Antidepressants for children and adolescents: An update
Antidepressants for children and adolescents: An update
New research is shedding light on the hotly debated question of whether antidepressant medications developed for and tested mainly on adults can help many depressed children and adolescents — and whether some of these drugs may raise the risk of suicidal impulses and suicide attempts in young patients.
These questions are significant. A 2002 survey found that nearly 4% of American 13- to 19-year-olds and 1.4% of 6- to 12-year-olds were taking antidepressants. In the last few years, though, prescriptions have been declining as concerns about suicide have surfaced and culminated in warnings from the FDA.
A task force from the American College of Neuropsychopharmacology reviewed and analyzed the data from clinical trials of selective serotonin reuptake inhibitors (SSRIs), the most widely used prescription antidepressants. The task force found further evidence for the effectiveness of fluoxetine (Prozac), which was approved for the treatment of childhood depression in 2003. According to the report, fluoxetine may be superior to other SSRIs because it lingers longer in the body and therefore remains effective despite the missed doses that are more likely in youths than in adults. The task force says limitations in the design of studies might account for the reports of small differences in the rate of suicidal thoughts or gestures between patients taking antidepressants and those taking placebos.
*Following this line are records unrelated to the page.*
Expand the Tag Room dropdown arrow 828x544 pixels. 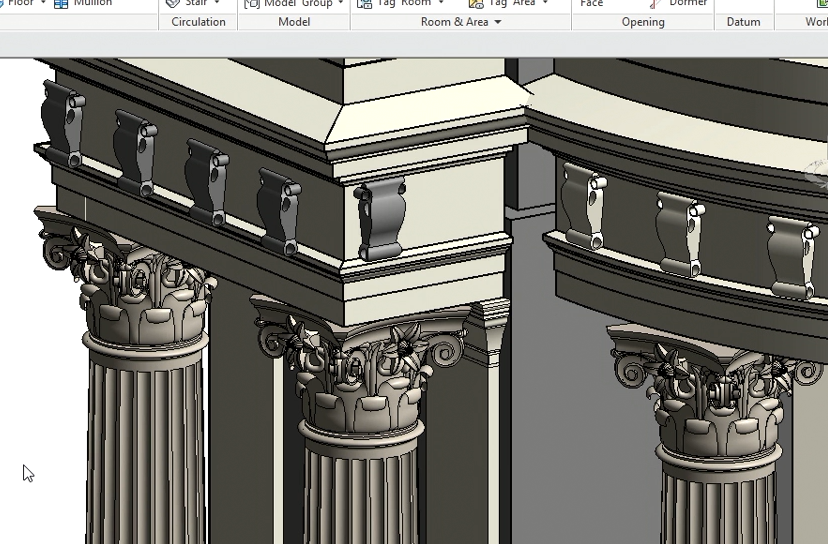coord(441,4)
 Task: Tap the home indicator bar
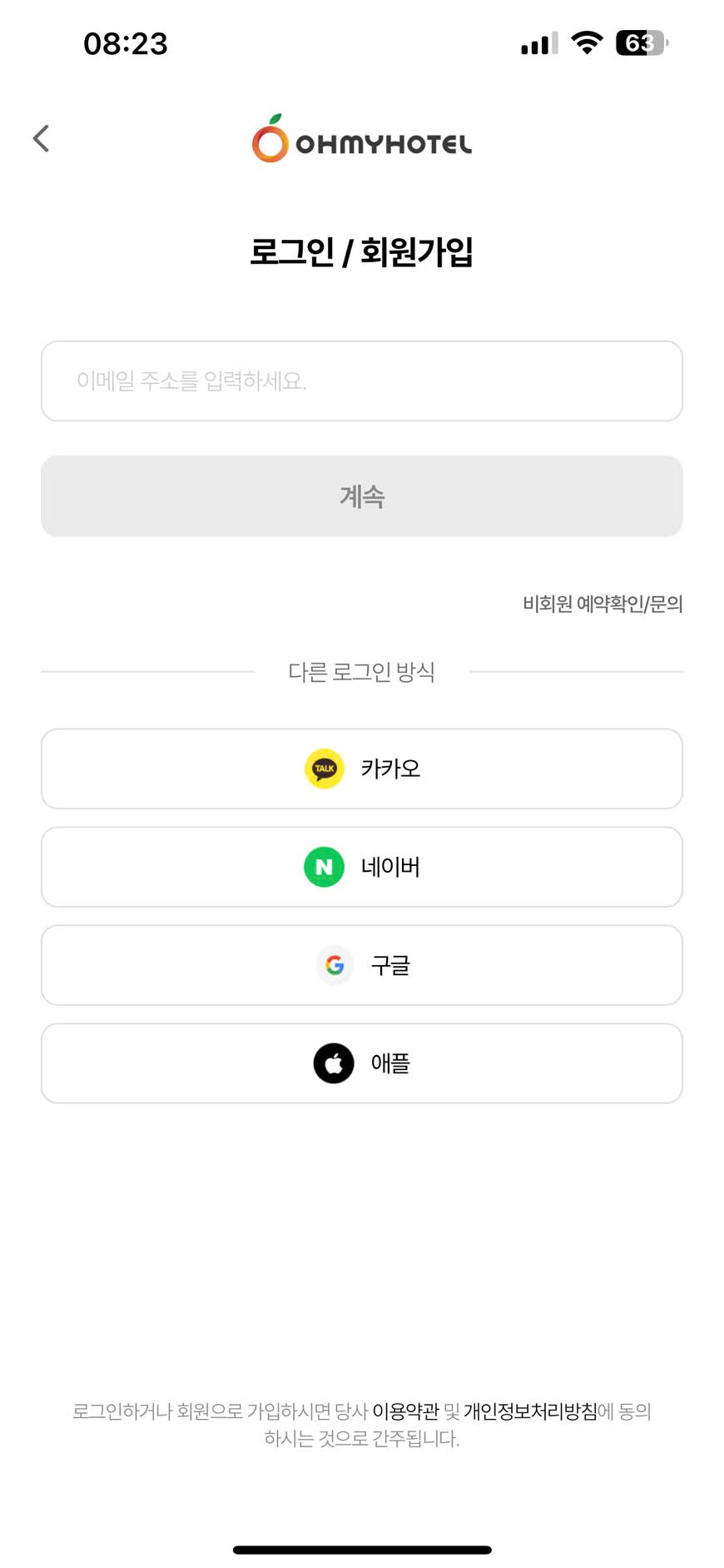pos(362,1550)
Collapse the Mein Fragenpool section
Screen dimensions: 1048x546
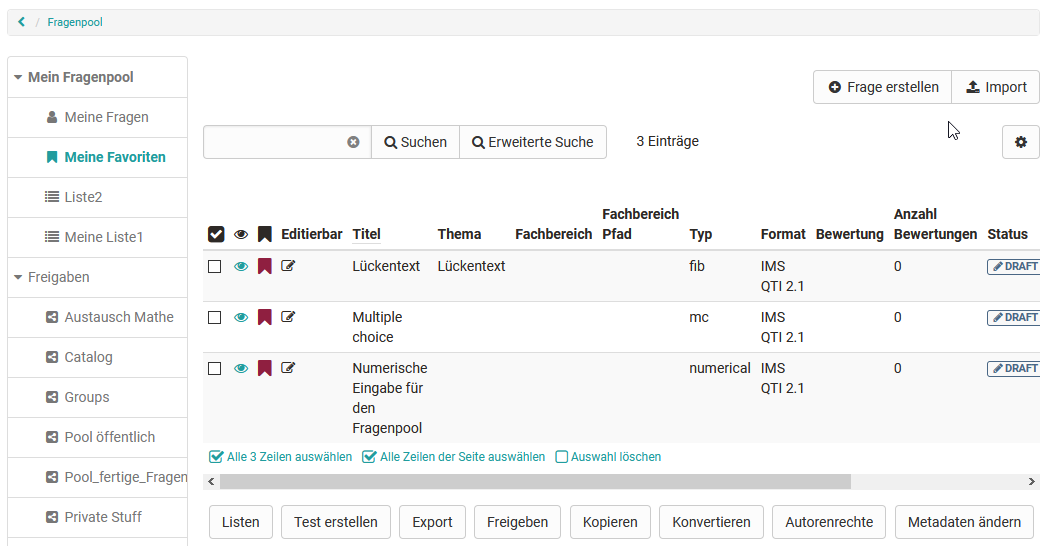pyautogui.click(x=19, y=77)
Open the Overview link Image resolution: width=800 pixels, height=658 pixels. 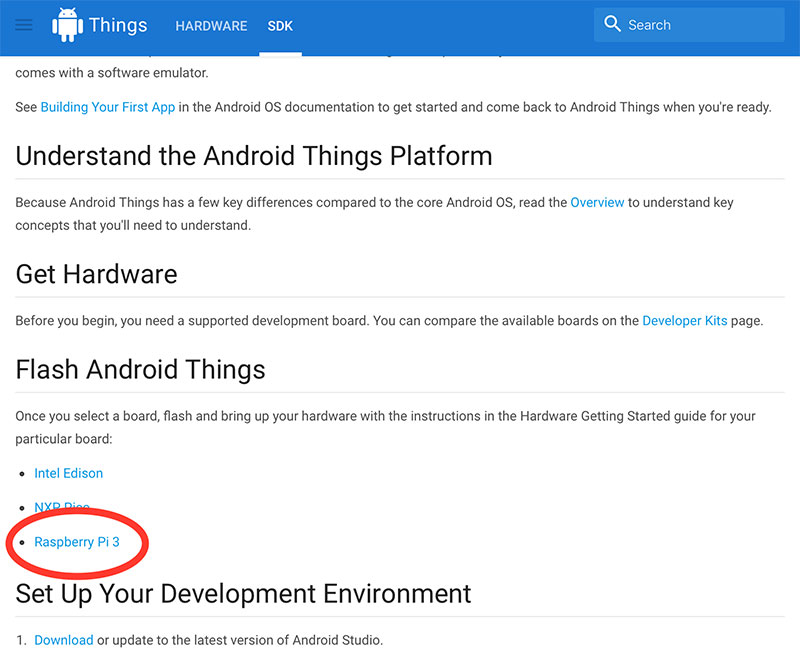(597, 202)
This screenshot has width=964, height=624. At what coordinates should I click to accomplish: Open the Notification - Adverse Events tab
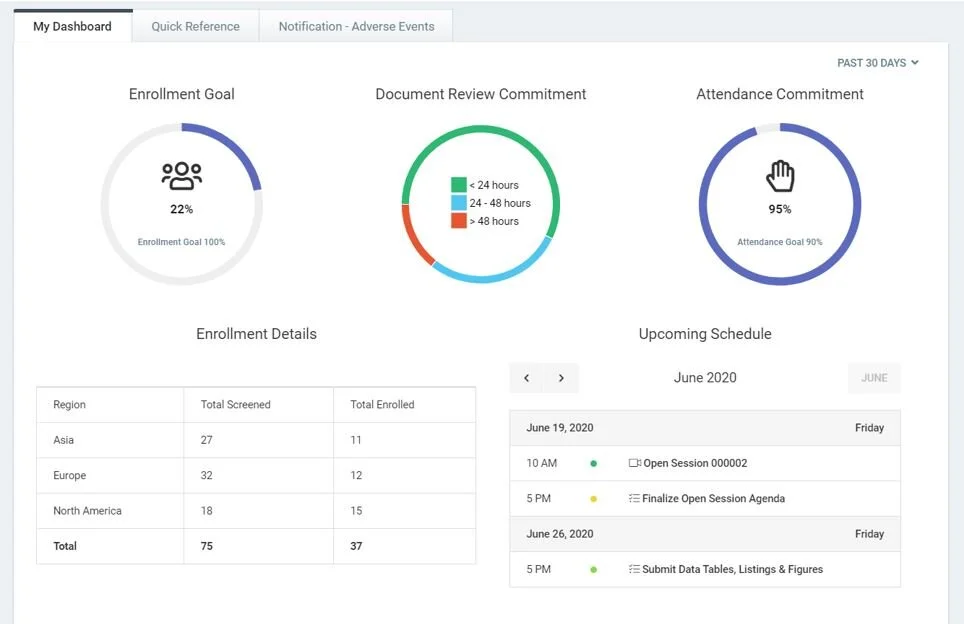point(355,26)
In a major survey of American and British studies, teams from the University of Toronto and the University of Texas expressed similar concerns about study methods; for example, some used narrower and others used broader definitions of suicidal thinking and behavior. Up to 19% of children and adolescents in the general population have had thoughts of suicide, and 9% have made suicide attempts. Researchers have not always taken account of that, so there could have been an accidental imbalance in some studies, with more suicidal patients assigned to a drug than to a placebo.
The Treatment for Adolescents with Depression Study (TADS), including 439 adolescents (age 12–17) with a diagnosis of major depression, confirms that fluoxetine, although no magic pill, can be helpful for depressed youths. Patients were divided into four groups that were treated with fluoxetine alone, a placebo, cognitive behavioral therapy (CBT), or a combination of fluoxetine and CBT. Only the combined treatment was superior to the placebo, but fluoxetine alone performed better than CBT alone. The patients receiving the combination therapy had a slightly higher rate of self-harming behavior (although not suicidal thoughts), but there was evidence that more patients with suicidal inclinations had been assigned to that group by chance.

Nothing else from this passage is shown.